L’accusa nei suoi confronti è quella di
omicidio volontario. Il magistrato Emanuele De Franco della Procura di Cassino ha disposto la
detenzione in carcere. Una
storia triste e di disagio familiare sfociata nel dramma in una modesta abitazione di via Provinciale ad Esperia.
Mario e Antonio hanno iniziato
a discutere per futili motivi e poi tutto è degenerato. Il pensionato morto, classe 1950, in uno strenuo tentativo di difesa, ha sferrato
un fendente all’addome del figlio che, attualmente è piantonato dai Carabinieri presso l’ospedale di Cassino.
L’omicida, che ha riportato delle
ferite da taglio all’altezza del torace ed alcuni
tagli alle mani, ha chiamato i sanitari del 118 per chiedere soccorso. Questi, al loro arrivo, hanno trovato il
68enne riverso a terra vicino ad un pozzo, subito fuori l’ingresso di casa, ormai privo di vita. Hanno quindi sedato il ragazzo e disposto il suo ricovero.
Sarà il medico legale,
Dottoressa Daniela Lucidi, ad indicare le ragioni della morte e stabilire
l’oggetto con cui sono state inferte le ferite. I Carabinieri, intanto, hanno posto sotto sequestro un coltello ed alcuni cocci di vetro. Sulla scena del crimine sono intervenuti i militari del Nucleo Investigativo del Comando Provinciale di Frosinone per i rilievi.

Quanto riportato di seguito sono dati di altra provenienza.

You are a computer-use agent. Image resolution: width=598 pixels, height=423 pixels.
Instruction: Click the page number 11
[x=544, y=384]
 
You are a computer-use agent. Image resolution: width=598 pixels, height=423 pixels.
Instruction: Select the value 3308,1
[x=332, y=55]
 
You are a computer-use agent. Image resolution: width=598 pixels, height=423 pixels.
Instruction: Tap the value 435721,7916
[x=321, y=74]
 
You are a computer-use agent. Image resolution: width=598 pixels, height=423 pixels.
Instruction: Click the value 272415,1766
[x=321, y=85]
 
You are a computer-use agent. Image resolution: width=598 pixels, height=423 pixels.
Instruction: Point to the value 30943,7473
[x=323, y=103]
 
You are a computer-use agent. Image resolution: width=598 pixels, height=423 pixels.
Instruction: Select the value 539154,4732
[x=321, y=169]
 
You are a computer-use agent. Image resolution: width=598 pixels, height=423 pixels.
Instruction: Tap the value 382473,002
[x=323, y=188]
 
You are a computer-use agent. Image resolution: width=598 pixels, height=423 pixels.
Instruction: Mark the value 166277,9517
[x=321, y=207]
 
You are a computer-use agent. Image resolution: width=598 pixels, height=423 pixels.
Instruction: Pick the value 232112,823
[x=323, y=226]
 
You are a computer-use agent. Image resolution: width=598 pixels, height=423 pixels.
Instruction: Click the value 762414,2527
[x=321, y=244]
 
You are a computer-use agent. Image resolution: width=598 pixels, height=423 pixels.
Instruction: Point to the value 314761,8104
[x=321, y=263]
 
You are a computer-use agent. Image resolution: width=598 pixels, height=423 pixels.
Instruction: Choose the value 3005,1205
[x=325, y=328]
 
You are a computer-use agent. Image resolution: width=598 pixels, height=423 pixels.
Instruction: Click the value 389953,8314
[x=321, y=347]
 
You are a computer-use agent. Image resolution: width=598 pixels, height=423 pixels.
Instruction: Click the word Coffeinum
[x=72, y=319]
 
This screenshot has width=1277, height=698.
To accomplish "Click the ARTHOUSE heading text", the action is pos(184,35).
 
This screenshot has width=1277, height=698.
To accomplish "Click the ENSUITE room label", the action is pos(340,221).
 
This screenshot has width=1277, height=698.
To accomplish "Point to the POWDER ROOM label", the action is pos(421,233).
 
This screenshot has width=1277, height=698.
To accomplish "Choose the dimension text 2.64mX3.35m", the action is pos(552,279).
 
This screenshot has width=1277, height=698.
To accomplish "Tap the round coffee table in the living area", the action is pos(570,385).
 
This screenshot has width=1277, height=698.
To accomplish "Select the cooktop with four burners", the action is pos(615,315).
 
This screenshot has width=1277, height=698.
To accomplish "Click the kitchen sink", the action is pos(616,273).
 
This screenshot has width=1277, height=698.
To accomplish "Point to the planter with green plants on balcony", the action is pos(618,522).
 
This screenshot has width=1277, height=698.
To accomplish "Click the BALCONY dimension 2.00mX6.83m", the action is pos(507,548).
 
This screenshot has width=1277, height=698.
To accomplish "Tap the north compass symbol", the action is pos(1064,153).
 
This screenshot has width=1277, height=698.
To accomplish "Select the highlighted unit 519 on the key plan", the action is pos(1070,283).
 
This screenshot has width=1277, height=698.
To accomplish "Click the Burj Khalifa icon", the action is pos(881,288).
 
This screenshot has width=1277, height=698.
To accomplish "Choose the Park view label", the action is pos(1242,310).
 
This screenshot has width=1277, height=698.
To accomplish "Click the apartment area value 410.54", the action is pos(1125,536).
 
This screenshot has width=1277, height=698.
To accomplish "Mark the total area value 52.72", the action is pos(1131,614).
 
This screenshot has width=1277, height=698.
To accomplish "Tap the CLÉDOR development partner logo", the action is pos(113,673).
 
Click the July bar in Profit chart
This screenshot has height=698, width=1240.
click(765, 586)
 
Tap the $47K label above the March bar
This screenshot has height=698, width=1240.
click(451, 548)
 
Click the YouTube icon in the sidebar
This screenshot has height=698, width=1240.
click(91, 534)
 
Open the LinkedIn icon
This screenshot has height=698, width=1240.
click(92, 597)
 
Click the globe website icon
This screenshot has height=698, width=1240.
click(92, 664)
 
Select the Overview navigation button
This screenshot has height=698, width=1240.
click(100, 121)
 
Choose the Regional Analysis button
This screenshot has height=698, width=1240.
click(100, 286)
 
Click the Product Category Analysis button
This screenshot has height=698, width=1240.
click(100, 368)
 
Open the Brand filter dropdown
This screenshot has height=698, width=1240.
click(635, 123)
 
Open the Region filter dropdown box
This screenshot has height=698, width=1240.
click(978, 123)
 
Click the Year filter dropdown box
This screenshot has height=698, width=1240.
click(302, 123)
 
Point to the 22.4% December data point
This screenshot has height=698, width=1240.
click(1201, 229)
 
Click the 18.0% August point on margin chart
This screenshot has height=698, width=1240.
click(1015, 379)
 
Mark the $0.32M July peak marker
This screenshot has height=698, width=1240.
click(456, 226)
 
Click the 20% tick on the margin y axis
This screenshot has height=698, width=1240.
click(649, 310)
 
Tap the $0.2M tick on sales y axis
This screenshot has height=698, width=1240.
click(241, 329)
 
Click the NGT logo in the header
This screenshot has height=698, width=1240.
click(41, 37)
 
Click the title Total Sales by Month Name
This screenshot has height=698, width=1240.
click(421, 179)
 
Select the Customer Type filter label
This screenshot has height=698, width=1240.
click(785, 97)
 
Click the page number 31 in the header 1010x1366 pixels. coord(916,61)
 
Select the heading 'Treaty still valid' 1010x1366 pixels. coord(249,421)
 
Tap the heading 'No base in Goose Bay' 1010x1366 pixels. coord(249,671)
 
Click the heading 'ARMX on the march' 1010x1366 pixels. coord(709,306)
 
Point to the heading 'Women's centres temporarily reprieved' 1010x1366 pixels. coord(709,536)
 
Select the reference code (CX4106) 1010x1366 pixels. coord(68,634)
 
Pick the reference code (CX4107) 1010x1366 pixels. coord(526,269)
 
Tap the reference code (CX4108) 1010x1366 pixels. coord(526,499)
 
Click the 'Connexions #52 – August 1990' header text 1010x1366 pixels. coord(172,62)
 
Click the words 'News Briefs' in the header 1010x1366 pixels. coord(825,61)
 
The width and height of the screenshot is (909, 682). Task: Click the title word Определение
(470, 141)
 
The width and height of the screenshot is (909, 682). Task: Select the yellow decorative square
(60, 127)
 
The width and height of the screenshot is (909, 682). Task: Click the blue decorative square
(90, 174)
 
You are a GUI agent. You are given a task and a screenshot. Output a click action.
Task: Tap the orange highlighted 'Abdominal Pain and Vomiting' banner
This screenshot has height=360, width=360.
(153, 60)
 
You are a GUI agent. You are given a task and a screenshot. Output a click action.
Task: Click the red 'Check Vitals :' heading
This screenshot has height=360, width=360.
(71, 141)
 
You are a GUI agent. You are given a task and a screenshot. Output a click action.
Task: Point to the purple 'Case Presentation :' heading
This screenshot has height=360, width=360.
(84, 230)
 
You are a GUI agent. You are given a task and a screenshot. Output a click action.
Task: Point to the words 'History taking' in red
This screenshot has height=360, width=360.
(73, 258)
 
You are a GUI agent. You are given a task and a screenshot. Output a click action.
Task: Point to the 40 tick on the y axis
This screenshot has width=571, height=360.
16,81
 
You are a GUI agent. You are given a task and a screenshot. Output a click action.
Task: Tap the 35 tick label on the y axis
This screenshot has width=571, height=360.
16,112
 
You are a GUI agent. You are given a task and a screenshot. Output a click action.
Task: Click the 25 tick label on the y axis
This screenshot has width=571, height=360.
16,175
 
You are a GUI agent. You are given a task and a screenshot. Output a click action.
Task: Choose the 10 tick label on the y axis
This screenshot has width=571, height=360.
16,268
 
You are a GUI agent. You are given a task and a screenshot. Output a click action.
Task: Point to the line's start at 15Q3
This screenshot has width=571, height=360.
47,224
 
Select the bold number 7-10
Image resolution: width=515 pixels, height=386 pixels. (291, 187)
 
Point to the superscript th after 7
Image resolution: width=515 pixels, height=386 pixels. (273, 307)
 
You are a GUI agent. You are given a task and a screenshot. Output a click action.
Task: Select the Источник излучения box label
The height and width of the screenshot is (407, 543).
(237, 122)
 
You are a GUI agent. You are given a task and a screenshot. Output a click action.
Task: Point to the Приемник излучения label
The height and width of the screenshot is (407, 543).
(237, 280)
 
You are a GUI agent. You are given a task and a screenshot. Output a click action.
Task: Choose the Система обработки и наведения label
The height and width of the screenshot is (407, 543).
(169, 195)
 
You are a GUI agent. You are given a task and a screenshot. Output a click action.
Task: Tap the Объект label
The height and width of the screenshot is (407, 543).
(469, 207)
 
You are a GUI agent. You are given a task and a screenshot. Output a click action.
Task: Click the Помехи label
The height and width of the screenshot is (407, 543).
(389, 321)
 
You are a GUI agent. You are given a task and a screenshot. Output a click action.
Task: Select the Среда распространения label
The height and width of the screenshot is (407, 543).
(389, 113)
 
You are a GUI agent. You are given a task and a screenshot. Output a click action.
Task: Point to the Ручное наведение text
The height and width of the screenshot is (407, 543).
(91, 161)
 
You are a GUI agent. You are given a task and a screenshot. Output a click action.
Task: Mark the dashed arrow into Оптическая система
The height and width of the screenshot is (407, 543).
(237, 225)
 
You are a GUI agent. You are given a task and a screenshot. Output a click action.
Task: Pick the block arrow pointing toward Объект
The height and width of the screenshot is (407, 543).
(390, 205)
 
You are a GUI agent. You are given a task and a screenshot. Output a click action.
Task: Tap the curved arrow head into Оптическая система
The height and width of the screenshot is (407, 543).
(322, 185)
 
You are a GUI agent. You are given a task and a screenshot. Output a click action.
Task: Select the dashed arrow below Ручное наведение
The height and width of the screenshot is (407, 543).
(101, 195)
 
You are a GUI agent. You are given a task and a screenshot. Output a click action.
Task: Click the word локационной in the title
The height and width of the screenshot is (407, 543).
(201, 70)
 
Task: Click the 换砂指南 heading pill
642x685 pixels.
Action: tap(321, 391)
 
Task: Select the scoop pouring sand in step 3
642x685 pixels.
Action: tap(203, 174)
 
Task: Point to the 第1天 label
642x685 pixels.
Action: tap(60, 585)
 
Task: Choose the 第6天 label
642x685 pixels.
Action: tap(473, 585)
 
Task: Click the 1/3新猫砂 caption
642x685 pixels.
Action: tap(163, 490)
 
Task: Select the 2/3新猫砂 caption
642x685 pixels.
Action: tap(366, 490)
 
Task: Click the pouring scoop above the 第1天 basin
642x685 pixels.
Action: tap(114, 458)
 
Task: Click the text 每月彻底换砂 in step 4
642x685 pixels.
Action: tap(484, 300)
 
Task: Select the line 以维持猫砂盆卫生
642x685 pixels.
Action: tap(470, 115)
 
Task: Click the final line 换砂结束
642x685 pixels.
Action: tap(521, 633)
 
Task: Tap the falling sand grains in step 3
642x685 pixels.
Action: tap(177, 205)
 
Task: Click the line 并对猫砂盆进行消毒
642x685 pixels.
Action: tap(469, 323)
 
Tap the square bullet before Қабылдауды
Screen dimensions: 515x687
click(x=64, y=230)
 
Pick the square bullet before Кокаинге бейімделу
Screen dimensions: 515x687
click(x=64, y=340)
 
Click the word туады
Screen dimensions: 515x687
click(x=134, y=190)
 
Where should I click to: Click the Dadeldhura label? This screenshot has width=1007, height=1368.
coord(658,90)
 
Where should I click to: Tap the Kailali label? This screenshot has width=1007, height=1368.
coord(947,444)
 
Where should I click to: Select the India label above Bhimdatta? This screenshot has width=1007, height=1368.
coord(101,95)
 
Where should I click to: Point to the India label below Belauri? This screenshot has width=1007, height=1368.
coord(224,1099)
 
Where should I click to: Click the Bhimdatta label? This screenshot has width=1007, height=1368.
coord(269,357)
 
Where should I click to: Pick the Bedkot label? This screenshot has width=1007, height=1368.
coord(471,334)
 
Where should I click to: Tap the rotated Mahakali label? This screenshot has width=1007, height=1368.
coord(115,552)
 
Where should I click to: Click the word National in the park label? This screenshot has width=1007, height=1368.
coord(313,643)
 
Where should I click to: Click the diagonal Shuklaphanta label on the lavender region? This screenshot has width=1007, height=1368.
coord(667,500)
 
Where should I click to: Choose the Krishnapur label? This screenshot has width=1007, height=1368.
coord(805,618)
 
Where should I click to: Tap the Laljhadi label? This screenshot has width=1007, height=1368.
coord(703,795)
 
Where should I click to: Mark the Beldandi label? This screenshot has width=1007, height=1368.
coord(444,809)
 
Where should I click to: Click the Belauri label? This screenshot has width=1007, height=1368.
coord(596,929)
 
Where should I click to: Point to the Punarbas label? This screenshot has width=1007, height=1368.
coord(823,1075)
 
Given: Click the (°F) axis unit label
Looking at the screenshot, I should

Padre e figlio erano già conosciuti dai Carabinieri della Compagnia di Pontecorvo, intervenuti ieri sulla scena del delitto, in quanto già
in passato era stato richiesto il loro intervento proprio da uno dei due, esasperato dal comportamento dell’altro.
Meno di un anno fa erano stati arrestati per resistenza e lesioni a pubblico ufficiale ed in un’occasione lanciarono delle pietre ad una delle pattuglie intervenute.
Mario Teoli è difeso dall’avv. Pollino.